Is Antalya property a good investment in 2025?

Antalya has delivered some of the strongest real estate price appreciation in Turkey over the 2019–2024 period, driven by Russian, Ukrainian, and Middle Eastern buyer demand, strong tourism growth, and significant infrastructure investment (Antalya metro extension). The long-term fundamentals — Turkey's second-largest tourism destination, growing expat population, improving infrastructure, and significantly cheaper prices than European coastal equivalents — remain positive for property investment.

Can a foreigner buy an apartment in Antalya?

Yes. Citizens of most countries can purchase real estate in Turkey, including in Antalya. The main exception is properties in or near military zones (very few civilian properties are affected). The purchase process requires a Turkish tax number, a notarised power of attorney if buying remotely, an SPK-licensed property valuation report, and title deed transfer at the Tapu Sicil Müdürlüğü. Allow 4–8 weeks for the full process.

What is the minimum investment for Turkish citizenship through Antalya property?

The minimum real estate investment for Turkish Citizenship by Investment (CBI) is USD 400,000. This can be a single property or multiple properties combined. In Antalya, this threshold typically buys a quality 2–3 bedroom apartment in Konyaaltı or Lara, or a 2-bedroom villa in Belek. The investment must be held for 3 years. Antalya is a popular CBI location as properties typically maintain or increase their value during the mandatory hold period.

What total costs should I budget when buying in Antalya?

Budget 8–12% above the purchase price for total transaction costs: 4% title deed transfer tax (DASK), SPK valuation report fee (€200–400), property lawyer fee (€500–1,500), notary and translation fees (€200–400), estate agent commission (typically 2–3% seller-side in Turkey but sometimes shared), and any renovation or furnishing costs. See the full hidden costs guide for the complete breakdown.

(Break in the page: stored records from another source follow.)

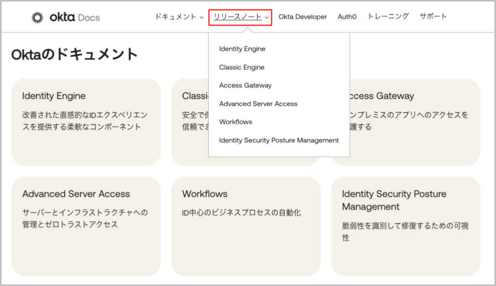Select Identity Engine in release notes dropdown
This screenshot has height=286, width=496.
coord(242,49)
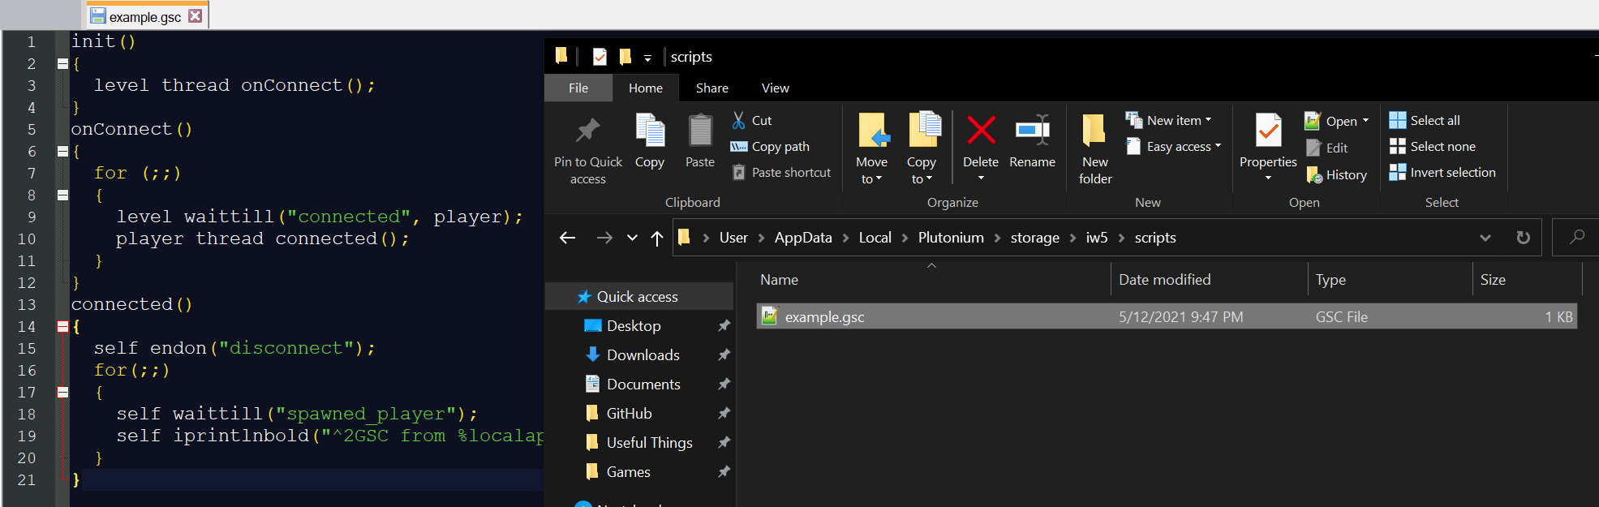The width and height of the screenshot is (1599, 507).
Task: Collapse the red fold marker on line 14
Action: coord(62,326)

How does Airbnb/short-term rental work for investment properties in Antalya?

Short-term tourist rental (fewer than 30 consecutive nights) requires a Konaklama İşletmesi İzni (accommodation licence) from the municipality — introduced as a mandatory requirement under Turkish tourism law. Without this licence, Airbnb and Booking.com rentals are technically illegal and subject to fines. The licence requires a building-level application (the site management office must consent), fire safety certificate, and other documentation. In practice, Antalya's tourist districts have active licencing infrastructure and established property management companies who handle this for investors.

Which Antalya districts are best for capital growth?

Konyaaltı and Lara have delivered the strongest capital growth in Antalya over the past 5 years, with prices in USD terms increasing 40–80% from 2019 to 2024. New-build projects in these districts — particularly beachfront or metro-adjacent — tend to deliver the strongest appreciation. Döşemealtı is the emerging growth district for longer-horizon investors as infrastructure matures.